_Requirement A_. Quote the stretch of the problem list from "1. (a) (p. 102)" through "a negative solution.".
--- Start Source excerpt ---
The following is a list of unsolved problems in the area of paradoxical decompositions, equidecomposability, and finitely additive measures. The order represents the author's view as to their interest and importance.

Marczewski's Problem, Circa 1930 (3.12, 9.9)

Is there a finitely additive, isometry-invariant measure on the Borel sets in Sn, n ≥ 2 (or Rn, n ≥ 3), that has total measure one (or, normalizes the unit cube) and vanishes on meager sets? Such a measure cannot be countably additive (9.15), and so by 13.5, it is consistent with ZF + DC that no such finitely additive Borel measure exists. An equivalent problem in the case of R3 is: Is the unit cube paradoxical using pieces that have the Property of Baire?

Tarski's Circle-Squaring Problem, 1924 (7.5)

Is a circle (with interior) in the plane equidecomposable to a square (necessarily of the same area)?

Variations

1. (a) (p. 102) Can a negative solution be obtained if the pieces are restricted to the Borel sets? It is known that restriction to pieces that are parts of Jordan curves or two-cells (interior of a Jordan curve) yields a negative solution.

2. (b) (3.14) Is a regular tetrahedron in R3 equidecomposable to a cube using measurable pieces? A restriction to polyhedral pieces yields a negative solution (Hilbert's Third Problem).

3. […]
--- End Source excerpt ---
--- Start Extracted material ---
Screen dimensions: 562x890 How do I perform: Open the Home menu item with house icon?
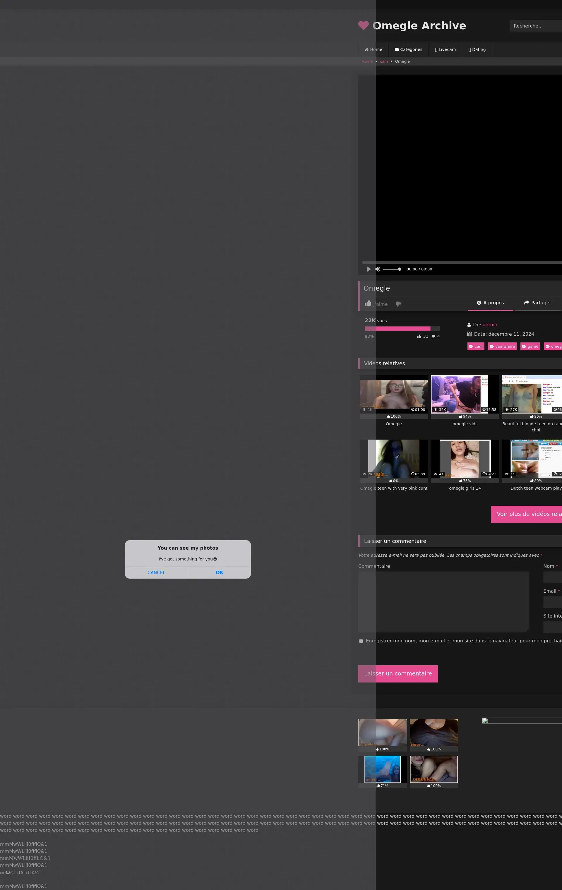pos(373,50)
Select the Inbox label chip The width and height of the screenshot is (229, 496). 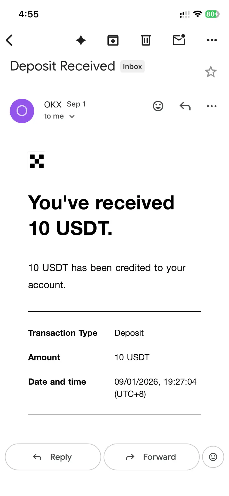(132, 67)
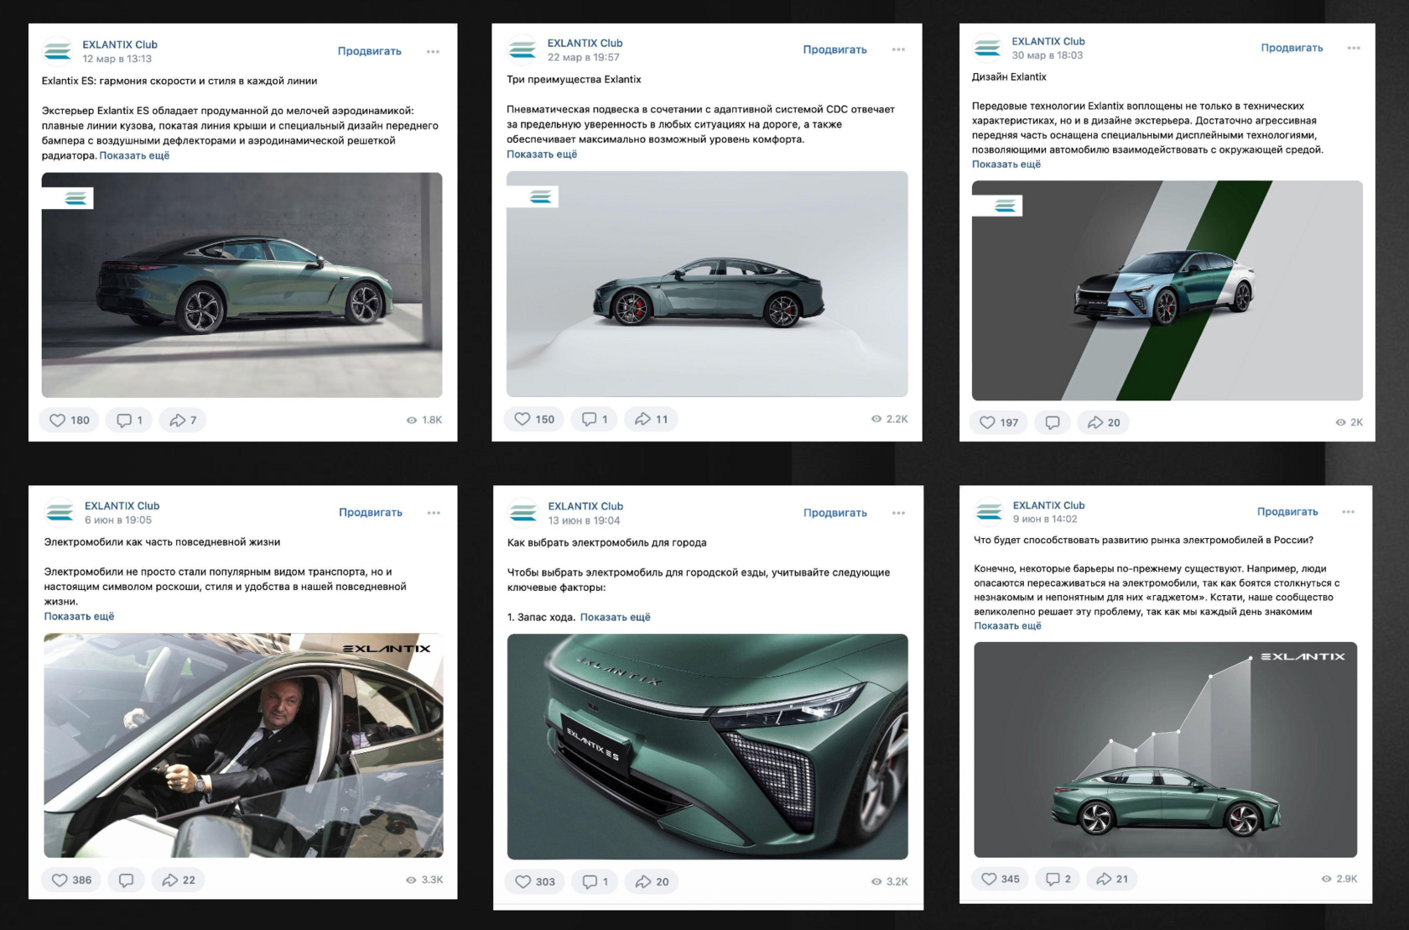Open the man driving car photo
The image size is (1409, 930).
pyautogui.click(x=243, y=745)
--- End Extracted material ---
_Requirement B_. Rewrite the records from their start through the line containing "pos(373,50)", changing "house icon" to "home icon" and keeping everything else the same. Leave the pictures out of your answer.

_Correct output A_.
1. (a) (p. 102) Can a negative solution be obtained if the pieces are restricted to the Borel sets? It is known that restriction to pieces that are parts of Jordan curves or two-cells (interior of a Jordan curve) yields a negative solution.

_Correct output B_.
Screen dimensions: 562x890 How do I perform: Open the Home menu item with home icon?
pos(373,50)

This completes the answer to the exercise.